Monday, September 25, 2006

Hey Mama

I have finally embraced my maternity wardrobe. I embraced my maternity appetite, sleep patterns, and mood swings some time ago, but I had a hard time giving up my clothes, which I saw as vestiges of my 'normal' (my 'old, never to be seen again') body. So I had taken to wearing a rotating supply of sweats, reluctantly supplemented by a few pairs of maternity pants (thank heaven for that trip to Old Navy, thanks Sandi) and size large t-shirts. This wardrobe selection illustrates one more perk of being unemployed, by the way. No dress code. However, thanks to Jeff's sartorial requirements, I now sit before my computer screen in a pair of magic pants.

Jeff shops for clothing roughly once each year. He peers into his closet, declares that he has nothing to wear, and we pile into the car and head toward (in former times) the mall or (currently) the city shopping district. He selects a store, enters, and loads up on several pairs of pants, three or four varieties of the same shirt, and few pairs of socks. One year, he wore nothing but Gap jeans and ringer t-shirts. If you happen to see him during the next 364 days, he'll likely be sporting the H&M label somewhere on his person. While he was sorting through the shades and textures of this megastore's brown sock selection, I headed upstairs to the maternity area. You see, I've recently noticed a pain around my midsection, and while I would like to blame it on my growing abdomen and its effect on my taut six-pack, it's probably more attributable to the ugly line that the drawstring of my sweats had permanently etched into my skin. Time for a new solution.
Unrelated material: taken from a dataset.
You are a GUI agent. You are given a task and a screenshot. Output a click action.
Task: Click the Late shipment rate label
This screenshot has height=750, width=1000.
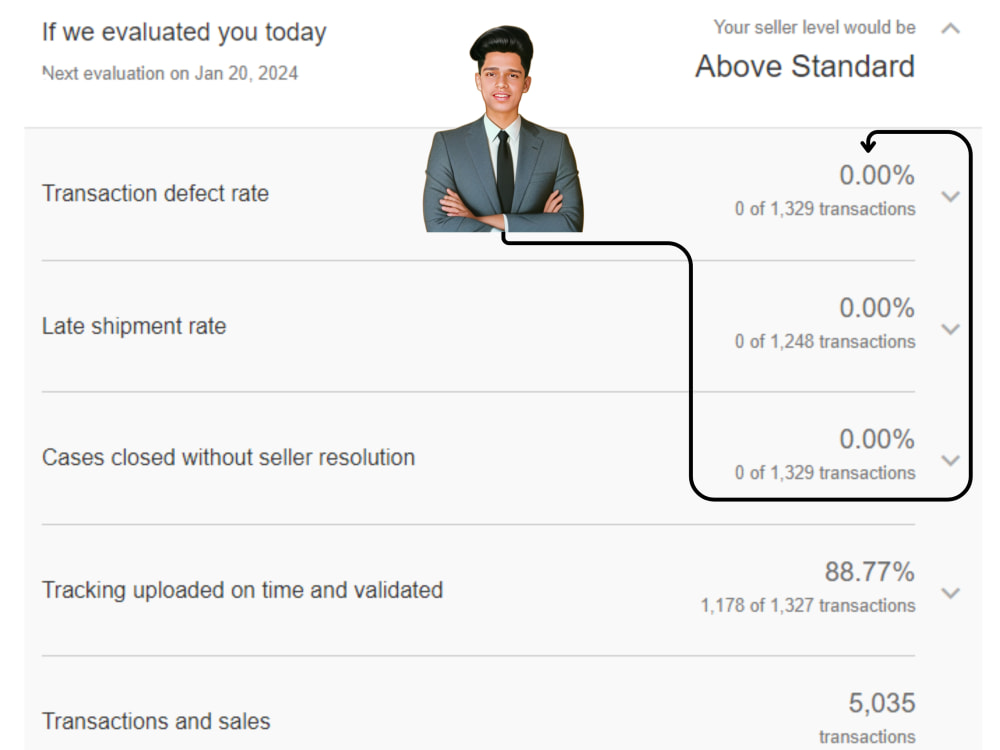pos(134,326)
As has been my experience in the past, the women's clothing section of H&M was a mob scene. I've never been to one of these stores without spotting a ten-person queue for the dressing rooms; in fact, once upon a time I was nearly escorted out of the New York City flagship store for trying on a blouse in the middle of the sales floor in order to avoid a 30-minute wait. I pulled it on over my tank top, so don't think I exposed any more skin than the tetchy salesman wearing a Britney Spears headset and a skintight t-shirt who told me to "put (my) clothes back on." On Saturday, I remained stalwart in my unwillingness to participate in the dressing room cattle call, so I pawed through the sale rack, eyeballed the size on a pair of maternity sweats, and rejoined Jeff at the cashier with what I hoped were a pair of pants that might get me through the next few weeks.
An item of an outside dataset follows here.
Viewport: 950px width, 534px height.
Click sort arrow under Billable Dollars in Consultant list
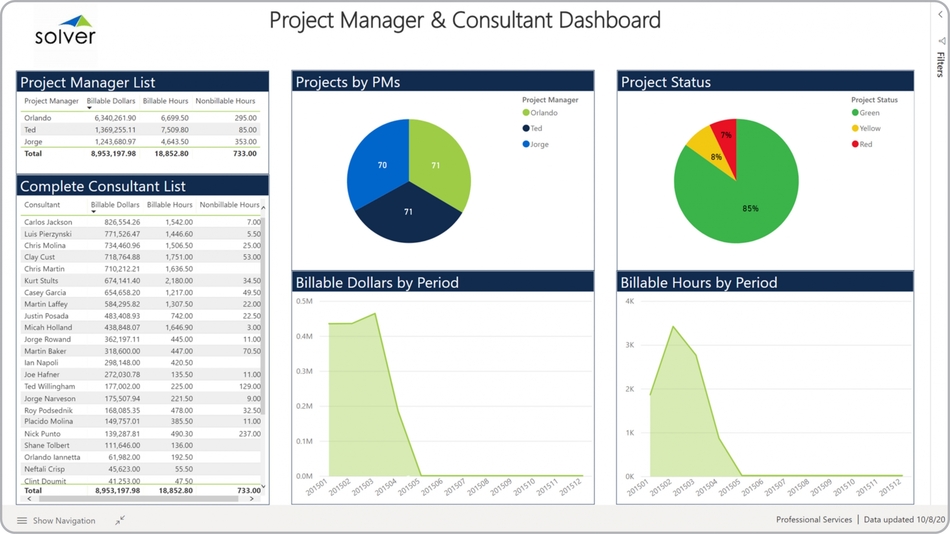[93, 212]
When we returned home, I tried them on, fully expecting to have to return them to the store due to too-long legs or baggy waistline. But as soon as I dragged them onto my body, I heaved a sight of relief and yanked off the pricetags. No more aching (former) waistline; no more yanking up those low-rise maternity cords; no more stretchy polyester leggings/trousers. These grey cotton sweats with a low-slung drawstring and ribbed high-rise waistband are my new Little Black Dress. I told Jeff this morning that I plan to wear them until they fall off; he suggested that I might come up with a solution for laundry day, so I think I'll head back downtown tomorrow and buy another pair. Or two.

3 comments:

Jeff said...

For the record, I had to use dictionary.com to look up the meaning of sartorial...I am not sure what 'magic' pants are and I didn't even know we had any in our house...but they sound very interesting to me, maybe I should pay more attention, do they come with a particular magic word I should be aware of....

Jeff

Scott Butler said...

What about "queue"? She's lives in Europe for a year and all of the sudden she thinks she can start using the word "queue"? It's line, Blythe, LINE. :-P

EuroTrippen said...

Hey, if H&M's good enough for Madonna... it's good enough for your expanding waitline!

I want magic pants... only I want mine to magically transport my 38 year ass back to 24.